O fato é que o (tecno)mago, assim como o ativista, lida com a arma simbólica como enfrentamento junto a uma sociedade normativa, desrespeitosa e massacrante. Seu rito contextador ressignifica os antigos ritos de levante tribal para a guerra, transformando a realidade contrária em um campo de dinâmicas operantes, de longa duração e de conscientização geracional. As questões de embates já não são mais aquelas de expulsão de espíritos malígnos, curas milagorsas e vitórias tribais, mas o anticapitalismo, anticorrupção, democracia real, energia limpa e consciência ecológica são algumas dessas lutas. As tribos globais não se comunicam telepaticamente, mas em tempo real, na velocidade das trocas de dados, ativando questões e reflexões em velocidades altíssimas e gerando ações diretas cada vez mais pungentes e de estratégias mistas. Para se ter uma ideia, basta comparar a origem recente do uso dos flashmobs (nos movimentos antiglobalizantes nos EUA, na Itália, México e Canadá) e as grandes mobilizações globais atuais, a exemplo da (cáustica) Primavera Árabe e o movimento dos Occupy World e os ativismos antinucleares em Fukushima.

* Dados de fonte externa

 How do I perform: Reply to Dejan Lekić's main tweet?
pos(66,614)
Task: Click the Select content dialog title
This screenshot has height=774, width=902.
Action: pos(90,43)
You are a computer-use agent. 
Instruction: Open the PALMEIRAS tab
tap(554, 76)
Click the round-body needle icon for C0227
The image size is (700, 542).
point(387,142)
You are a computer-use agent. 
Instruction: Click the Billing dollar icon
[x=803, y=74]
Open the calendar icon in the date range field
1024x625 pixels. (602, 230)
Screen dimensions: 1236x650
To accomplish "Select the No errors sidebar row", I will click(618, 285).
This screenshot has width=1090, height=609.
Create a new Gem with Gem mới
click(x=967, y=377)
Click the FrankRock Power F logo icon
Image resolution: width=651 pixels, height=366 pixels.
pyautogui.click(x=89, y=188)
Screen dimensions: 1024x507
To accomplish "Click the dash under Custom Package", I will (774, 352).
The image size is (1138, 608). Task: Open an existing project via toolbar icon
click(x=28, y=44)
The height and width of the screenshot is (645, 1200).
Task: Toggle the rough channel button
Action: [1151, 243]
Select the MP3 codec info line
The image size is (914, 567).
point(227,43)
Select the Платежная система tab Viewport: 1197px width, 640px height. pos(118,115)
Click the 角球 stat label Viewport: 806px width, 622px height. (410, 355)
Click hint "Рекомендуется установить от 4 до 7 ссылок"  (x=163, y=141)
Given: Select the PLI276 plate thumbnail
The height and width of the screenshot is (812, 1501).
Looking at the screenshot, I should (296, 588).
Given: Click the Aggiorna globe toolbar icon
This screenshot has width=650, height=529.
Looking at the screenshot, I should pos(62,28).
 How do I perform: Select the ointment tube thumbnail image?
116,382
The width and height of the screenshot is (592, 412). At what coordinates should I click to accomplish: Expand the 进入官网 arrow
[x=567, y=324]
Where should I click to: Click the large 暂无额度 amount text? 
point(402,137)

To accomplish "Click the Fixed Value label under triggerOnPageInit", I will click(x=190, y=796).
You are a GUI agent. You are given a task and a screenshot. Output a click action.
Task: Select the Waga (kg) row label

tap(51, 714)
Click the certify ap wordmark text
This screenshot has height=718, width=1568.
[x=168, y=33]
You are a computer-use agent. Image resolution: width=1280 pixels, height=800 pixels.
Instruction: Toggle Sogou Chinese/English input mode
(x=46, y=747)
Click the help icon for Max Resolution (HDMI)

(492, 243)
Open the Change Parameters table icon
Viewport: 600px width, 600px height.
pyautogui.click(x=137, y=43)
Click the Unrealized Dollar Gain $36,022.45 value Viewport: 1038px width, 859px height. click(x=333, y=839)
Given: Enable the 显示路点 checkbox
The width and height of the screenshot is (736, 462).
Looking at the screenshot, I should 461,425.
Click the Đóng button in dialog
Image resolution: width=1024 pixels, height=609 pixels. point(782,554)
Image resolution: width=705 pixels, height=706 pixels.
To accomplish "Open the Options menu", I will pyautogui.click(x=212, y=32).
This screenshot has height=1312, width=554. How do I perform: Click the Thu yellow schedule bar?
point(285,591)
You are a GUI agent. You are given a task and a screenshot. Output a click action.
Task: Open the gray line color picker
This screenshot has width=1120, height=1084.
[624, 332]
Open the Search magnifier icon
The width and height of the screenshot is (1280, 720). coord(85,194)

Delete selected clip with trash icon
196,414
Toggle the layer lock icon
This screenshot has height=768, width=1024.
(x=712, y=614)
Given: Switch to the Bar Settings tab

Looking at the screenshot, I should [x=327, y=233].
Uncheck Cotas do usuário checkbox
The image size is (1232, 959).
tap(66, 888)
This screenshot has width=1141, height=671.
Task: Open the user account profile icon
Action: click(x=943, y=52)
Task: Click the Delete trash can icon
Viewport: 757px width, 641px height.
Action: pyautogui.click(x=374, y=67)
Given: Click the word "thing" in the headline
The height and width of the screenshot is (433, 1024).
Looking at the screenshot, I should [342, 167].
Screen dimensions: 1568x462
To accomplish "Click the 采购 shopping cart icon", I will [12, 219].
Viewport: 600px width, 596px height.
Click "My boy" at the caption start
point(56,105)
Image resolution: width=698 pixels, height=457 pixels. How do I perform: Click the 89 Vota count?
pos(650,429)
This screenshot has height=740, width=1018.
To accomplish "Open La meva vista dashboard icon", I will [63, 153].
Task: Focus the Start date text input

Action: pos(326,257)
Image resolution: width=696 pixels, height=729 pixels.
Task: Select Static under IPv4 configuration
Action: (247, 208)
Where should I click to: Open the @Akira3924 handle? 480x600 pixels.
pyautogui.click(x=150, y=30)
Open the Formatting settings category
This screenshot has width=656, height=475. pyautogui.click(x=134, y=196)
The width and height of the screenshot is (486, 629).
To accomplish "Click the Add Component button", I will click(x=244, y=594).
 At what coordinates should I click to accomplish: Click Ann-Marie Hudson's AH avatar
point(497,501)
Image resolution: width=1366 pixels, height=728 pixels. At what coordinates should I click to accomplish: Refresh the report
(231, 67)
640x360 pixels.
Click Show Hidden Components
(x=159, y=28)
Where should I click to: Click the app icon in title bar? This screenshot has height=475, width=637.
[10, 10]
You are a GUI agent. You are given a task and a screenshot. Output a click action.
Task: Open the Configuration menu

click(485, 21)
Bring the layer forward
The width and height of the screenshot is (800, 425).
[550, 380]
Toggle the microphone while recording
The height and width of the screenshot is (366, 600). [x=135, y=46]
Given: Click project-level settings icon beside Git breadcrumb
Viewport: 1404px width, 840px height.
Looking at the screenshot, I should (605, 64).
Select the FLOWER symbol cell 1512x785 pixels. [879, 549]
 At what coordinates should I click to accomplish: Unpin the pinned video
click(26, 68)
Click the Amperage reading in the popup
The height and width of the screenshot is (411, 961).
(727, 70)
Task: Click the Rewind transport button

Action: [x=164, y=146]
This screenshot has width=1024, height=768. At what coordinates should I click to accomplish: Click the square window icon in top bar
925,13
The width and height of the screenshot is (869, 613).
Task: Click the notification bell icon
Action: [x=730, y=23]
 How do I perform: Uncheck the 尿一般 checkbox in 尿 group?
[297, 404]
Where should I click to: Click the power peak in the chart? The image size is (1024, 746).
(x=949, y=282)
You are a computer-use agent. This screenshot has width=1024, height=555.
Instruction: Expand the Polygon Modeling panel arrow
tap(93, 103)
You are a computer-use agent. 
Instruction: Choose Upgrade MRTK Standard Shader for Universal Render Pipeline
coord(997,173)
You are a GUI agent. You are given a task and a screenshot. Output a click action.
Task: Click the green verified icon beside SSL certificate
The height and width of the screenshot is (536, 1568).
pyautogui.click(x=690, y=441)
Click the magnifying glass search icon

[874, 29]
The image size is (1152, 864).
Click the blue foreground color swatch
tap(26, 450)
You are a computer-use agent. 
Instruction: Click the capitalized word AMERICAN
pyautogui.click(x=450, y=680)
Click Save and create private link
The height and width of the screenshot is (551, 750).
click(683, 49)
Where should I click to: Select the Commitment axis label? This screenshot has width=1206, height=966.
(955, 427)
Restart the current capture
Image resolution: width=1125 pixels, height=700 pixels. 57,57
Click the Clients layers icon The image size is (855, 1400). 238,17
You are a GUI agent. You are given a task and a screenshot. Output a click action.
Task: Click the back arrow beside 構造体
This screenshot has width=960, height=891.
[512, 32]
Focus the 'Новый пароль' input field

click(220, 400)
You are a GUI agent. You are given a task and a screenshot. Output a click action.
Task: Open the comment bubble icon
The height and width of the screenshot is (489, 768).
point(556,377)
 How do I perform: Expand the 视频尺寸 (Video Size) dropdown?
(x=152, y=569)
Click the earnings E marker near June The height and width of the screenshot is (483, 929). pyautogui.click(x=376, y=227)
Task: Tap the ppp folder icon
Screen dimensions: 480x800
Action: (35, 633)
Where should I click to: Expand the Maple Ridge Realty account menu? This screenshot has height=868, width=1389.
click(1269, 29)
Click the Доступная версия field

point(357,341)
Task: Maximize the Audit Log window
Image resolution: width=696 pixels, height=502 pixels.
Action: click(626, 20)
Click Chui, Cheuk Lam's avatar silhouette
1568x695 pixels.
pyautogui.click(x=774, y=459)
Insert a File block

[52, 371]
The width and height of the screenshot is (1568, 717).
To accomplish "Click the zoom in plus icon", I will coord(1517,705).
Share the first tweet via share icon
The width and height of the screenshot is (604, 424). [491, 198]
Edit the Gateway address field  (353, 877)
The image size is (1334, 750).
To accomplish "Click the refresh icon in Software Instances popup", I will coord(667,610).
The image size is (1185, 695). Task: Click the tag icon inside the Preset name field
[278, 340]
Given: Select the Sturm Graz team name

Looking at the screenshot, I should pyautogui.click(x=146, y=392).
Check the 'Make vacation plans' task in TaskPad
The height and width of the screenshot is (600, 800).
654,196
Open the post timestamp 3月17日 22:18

O problema envolvendo as questões atuais globais e locais, a questão das identidades sexuais, religiosas e étnicas, a questão da liberdade e da responsabilidade dos indivíduos e dos grupos frente a manutenção de uma consciência ecológica e um viver sustentável no Mundo, tudo isso implica em uma questão tecnomágica, seja qual for a estratégia de ativação e resignificação da realidade , seja qual for seus códigos.